Parmi les artistes du radical softness, il existe également une solidarité, tant sur les réseaux sociaux qu’hors-Internet. Bien que le courant soit relativement récent, plusieurs projets collaboratifs ont déjà eu lieu, comme la production d’un premier zine collectif lancé en octobre dernier. En septembre 2015 à Montréal, Starchild Stela et Zuzu Knew ont organisé l’exposition Bow Town, qui rassemblait des contributions de plus de 40 artistes d’ici et d’ailleurs. La volonté de créer cet espace, avec des oeuvres liées au radical softness, provenait notamment d’une certaine incompréhension dans les milieux artistiques mixtes : « I often feel like my artwork and its underlying messages doesn’t quite fit into mainstream shows, and most of the time I feel very unsafe in galleries. Artwise, I don’t have formal training and generally feel like my very femme style is looked down upon » (Starchild Stela, entrevue avec Cult Montreal).
En somme, le radical softness réconcilie féminité et féminisme, sans tomber dans un essentialisme qui assignerait cette esthétique uniquement aux filles.

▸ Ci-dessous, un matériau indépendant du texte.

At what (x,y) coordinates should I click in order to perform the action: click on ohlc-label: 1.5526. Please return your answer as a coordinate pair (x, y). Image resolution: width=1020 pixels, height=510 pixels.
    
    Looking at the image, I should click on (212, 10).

Il s’agit avant tout d’une féminité inclusive, qui n’est pas réservée aux femmes cisgenres. Plusieurs des artistes de ce courant, bien que féminines, ont une identité de genre non-binaire et revendiquent le droit au glitter pour tous et toutes. Le radical softness apporte définitivement un renouveau dans la manière de présenter les idées queer et féministes en ajoutant une dimension de self-care parfois absente des milieux militants, qui valorisent trop souvent des idéaux de performance masculins. Plutôt que de jouer le jeu du patriarcat, il s’agit d’une manière de se réapproprier avec force et combativité notre féminité.
In fact, they flip the idea of vulnerability to be a signifier of strength, and even a move of radicalism. Because unapologetically validating your own feelings as a feminine person is quite a radical idea when emotionality in this portion of the population is often written off as unimportant, embarrassing, and even excessive.
– Meg Zulch, entrevue avec Lora Mathis dans le Hooligan Magazine
Article par Camille Robert – Étudiante à la maîtrise en histoire.